— Makale —
**********
1. Namık Kemal’in
“Tiyatro bir eğlencedir, ancak eğlencelerin en faydalısıdır.” sözünden ne
anlıyorsunuz? Sözlü olarak ifade ediniz.
Tiyatro,
okuma –yazma bilme zorunluluğu olmadan sanatın her kesim tarafından takip
edebildiği tek edebi üründür. Bu yüzden halkın yetiştirilmesinde önemli
fonksiyonu vardır.
2. Geleneksel ve
modern Türk tiyatrosu ifadelerinden ne anladığınızı belirterek modern tiyatronun
geleneksel tiyatrodan farklı yönlerini tahtaya yazınız.
Kendi
kültürümüzü ürünü olan ve geçmişten bu güne varlığını devam ettiren tiyatroya
geleneksel Türk tiyatrosu diyoruz.
Modern
tiyatro tanımı ile ise kültürümüze Batı edebiyatından giren tiyatro türleri
kastedilir.
Geleneksel
Türk tiyatrosu eğlence ve güldürü üzerine kuruludur. Amaç boş zamanların
değerlendirilmesidir. Modern tiyatroda ise amaç güldürünün yanında mesaj verme,
eğitme de amaçlanmıştır.
Geleneksel
tiyatroda yazılı bir metin yoktur. Doğaçlama oynanır. Modern tiyatroda ise
yazılı metin vardır.
Geleneksel
tiyatroda oyuncular çoğu zaman amatör kişilerdir. Modern tiyatroda oyuncular ise
bu işi meslek edinmiş eğitimli sanatçılardır.
3. Komedi (Hayatın
gülünç yönlerini eğlendirerek ders vermeyi amaçlayan tiyatro türü.),
trajedi(Hayatın
acıklı yönlerini, ahlak ve erdemlilik göstermek amacıyla ortaya koyan tiyatro
türü.),
drama(Acıklı,
üzüntülü olayları, bazen güldürücü yönlerini de katarak konu alan sahne oyunu.),
türlerinin özellikleri hakkında bildiklerinizi arkadaşlarınızla
paylaşınız.
**********
— Görev Listesi —
1. Tiyatro metnine göre geleneksel Türk tiyatrosunda oyuncular çoğu zaman nasıl kişilerdir?
2. Lütfen tiyatro metninde "1. Namık Kemal’in" sözcüklerinin geçtiği yerden başlayıp "Türk tiyatrosu diyoruz." sözcüklerinden sonra durarak o bölümü hiç değiştirmeden yazdırın.
3. Tiyatro metnini kaldığı yerden sürdürün.
Bundan sonraki veriler tiyatro metninden ayrı bir malzemedir.

— Veri Kesiti —
**********
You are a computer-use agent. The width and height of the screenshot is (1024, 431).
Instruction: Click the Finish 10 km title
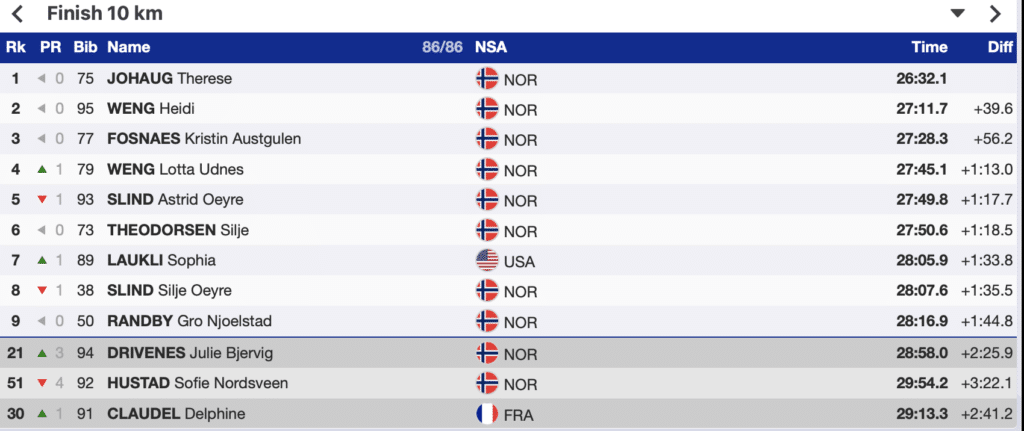coord(104,13)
**********
— Alıştırma Sonuçları —
1. Çoğu zaman amatör kişilerdir.

2.
1. Namık Kemal’in
“Tiyatro bir eğlencedir, ancak eğlencelerin en faydalısıdır.” sözünden ne
anlıyorsunuz? Sözlü olarak ifade ediniz.
Tiyatro,
okuma –yazma bilme zorunluluğu olmadan sanatın her kesim tarafından takip
edebildiği tek edebi üründür. Bu yüzden halkın yetiştirilmesinde önemli
fonksiyonu vardır.
2. Geleneksel ve
modern Türk tiyatrosu ifadelerinden ne anladığınızı belirterek modern tiyatronun
geleneksel tiyatrodan farklı yönlerini tahtaya yazınız.
Kendi
kültürümüzü ürünü olan ve geçmişten bu güne varlığını devam ettiren tiyatroya
geleneksel Türk tiyatrosu diyoruz.

3.
Modern
Tiyatro Türleri
Tiyatro
Tiyatro,
bir sahnede, seyirciler önünde oyuncuların sergilenmesi amacıyla hazırlanmış
gösteridir. Genel olarak temsil edilen eser anlamında da
kullanılır.
Tiyatro,
bir sahne sanatıdır. Tiyatro eseri, olayları oluş halinde gösterir. Bu yönüyle
konuşma ve eyleme dayanan bir gösteri sanatı olarak da tanımlanabilir. Yaygın
hümanist bir deyişle tiyatro; insanı, insana, insanla, insanca anlatma sanatı
olarak ifade edilir.
Tiyatro
eserinin diğer türlerden en önemli farkı: Diğer edebi eserler okumak ve
dinlemek için yazılmışken, tiyatro oyununun sahnede seyirci önünde oynanmasıdır.
Değer ölçülerini, izleyenin kanaat ve anlayışlarından alır. Göze görünür bir
karaktere sahip olması, canlı olarak meydana geliş niteliğiyle toplum
psikolojisine hitap eder. Temsil yeri ve eser, tiyatronun edebiyat öğesidir. Bu
edebiyat öğesi yanında tiyatro kavramı içinde oyunculuk, sahne düzeni,
ışıklandırma, dekor, kostüm, müzik gibi unsurların bütünlüğü söz
konusudur.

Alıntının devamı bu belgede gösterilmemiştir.